Macroglia (astrocytes and Müller glia) are supportive glial cells within the retina. Astrocytes are located throughout the CNS including in the retina, while Müller glia are uniquely retinal (Sofroniew and Vinters, 2010). Together, their activation in the retina promotes reactive gliosis, a beneficial repair mechanism following injury; over-activation, however, can cause glial scarring, (Pekny et al., 2014) disruption of neural plasticity, and damage to visual circuitry (Sardar Pasha et al., 2017). Although healthy astrocytes strongly express GFAP, gliotic changes and astrocyte hypertrophy can induce pathological levels of GFAP expression. Müller glia significantly increase GFAP expression due to retinal stress; high GFAP expression in Müller glia and their processes is indicative of injury (Eisenfeld et al., 1984). bTBI retinas consistently demonstrated increased GFAP immunoreactivity, suggestive of macroglial activation in this stressed tissue (Zou et al., 2013; Bricker-Anthony et al., 2014a, 2016, 2017; Bricker-Anthony and Rex, 2015; Choi et al., 2015; Mammadova et al., 2017; Jha et al., 2018; Guley et al., 2019; Evans et al., 2020).
Several post-injury drug interventions suppressed activation of microglia and macroglia in the retina.
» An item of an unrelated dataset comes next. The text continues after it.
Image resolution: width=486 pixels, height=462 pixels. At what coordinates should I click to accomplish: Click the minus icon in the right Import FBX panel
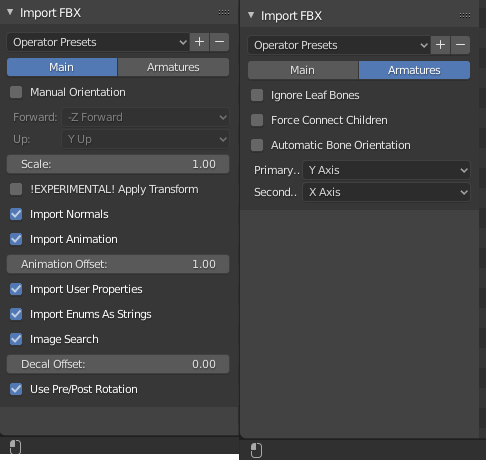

EPO given at least 1 day after injury in DBA/2J mice decreased GFAP expression (Bricker-Anthony et al., 2017). Notably, Balb/c mice treated with rAAV EPO did not show a difference in retinal GFAP between sham and blast, suggesting the timing of EPO therapy is important. ASC-CCM (Jha et al., 2018), anakinra (Evans et al., 2020), and SMM-189 (Guley et al., 2019) downregulated GFAP and IBA-1 expression after blast.
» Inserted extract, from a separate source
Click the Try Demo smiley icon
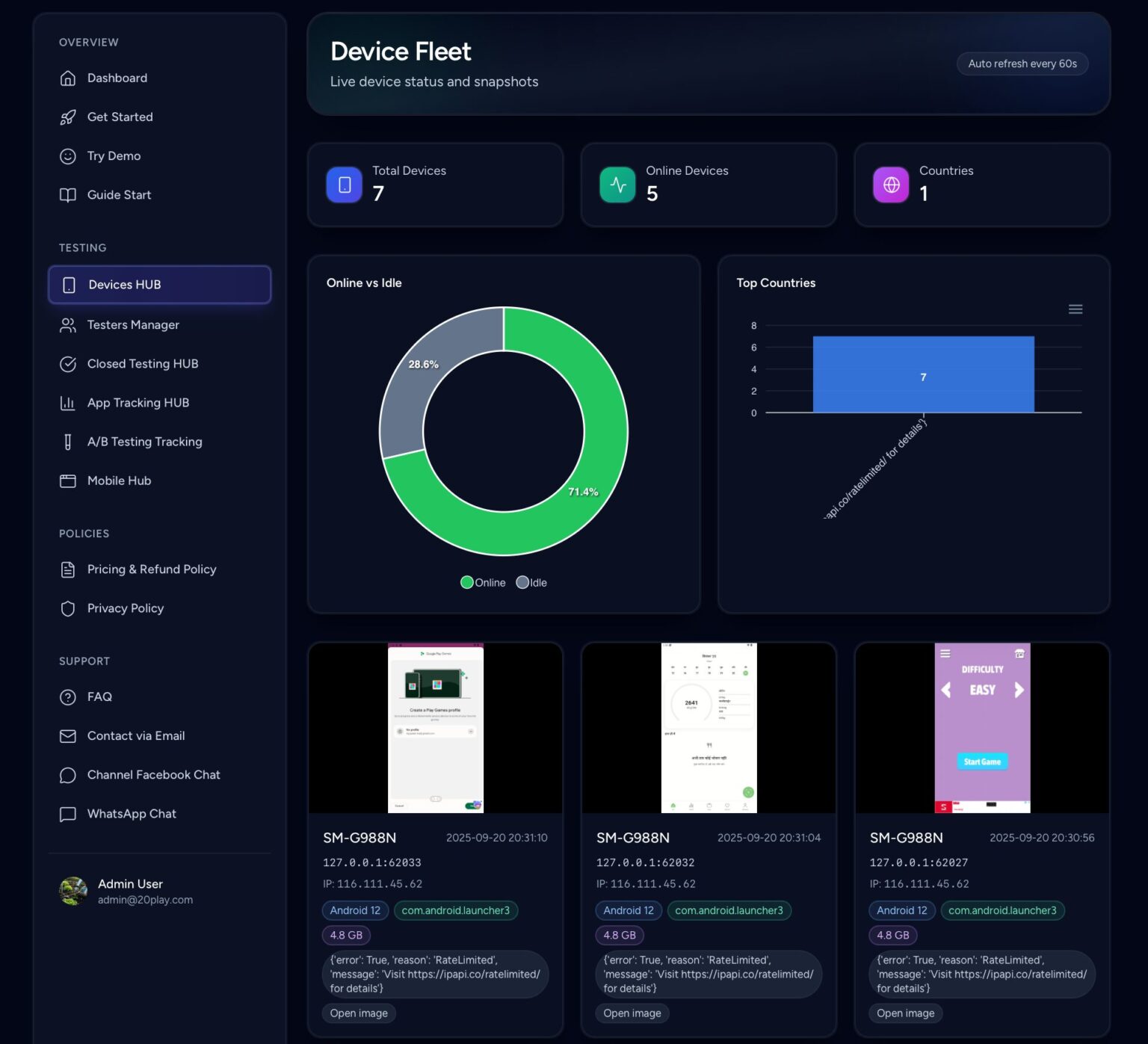 (x=68, y=156)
Activated resident microglia and macroglia recruit infiltrating systemic inflammatory cells and upregulate pro-inflammatory cytokines (IL-1α, IL-1β, IL-6, IL-18, IL-33, IFN-γ, TNFα), contributing to retinal pathogenesis, as all of these cell types are activated by and can propagate retinal inflammation (Allan et al., 2005; Holan et al., 2019). Though multiple studies found acute increases in pro-inflammatory cytokines post-blast (Jiang et al., 2013, 2014; Zou et al., 2013; Bernardo-Colon et al., 2018, 2019; Shedd et al., 2018; Struebing et al., 2018; Harper et al., 2019b; Evans et al., 2020) vitamin E was shown to decrease IL-1β (Bernardo-Colon et al., 2018), while ASC-CCM treatment (Jha et al., 2018) and Compound 49b (Jiang et al., 2013, 2014) decreased both IL-1β and TNFα expression. One study also reported galantamine suppressed pathologic elevation in IL-1α and IL-1β (Naguib et al., 2020). Interestingly, retinal expression of IL-1α and IL-1β increased in vitamin C-deficient mice, which had worse post-bTBI outcomes (Bernardo-Colon et al., 2018).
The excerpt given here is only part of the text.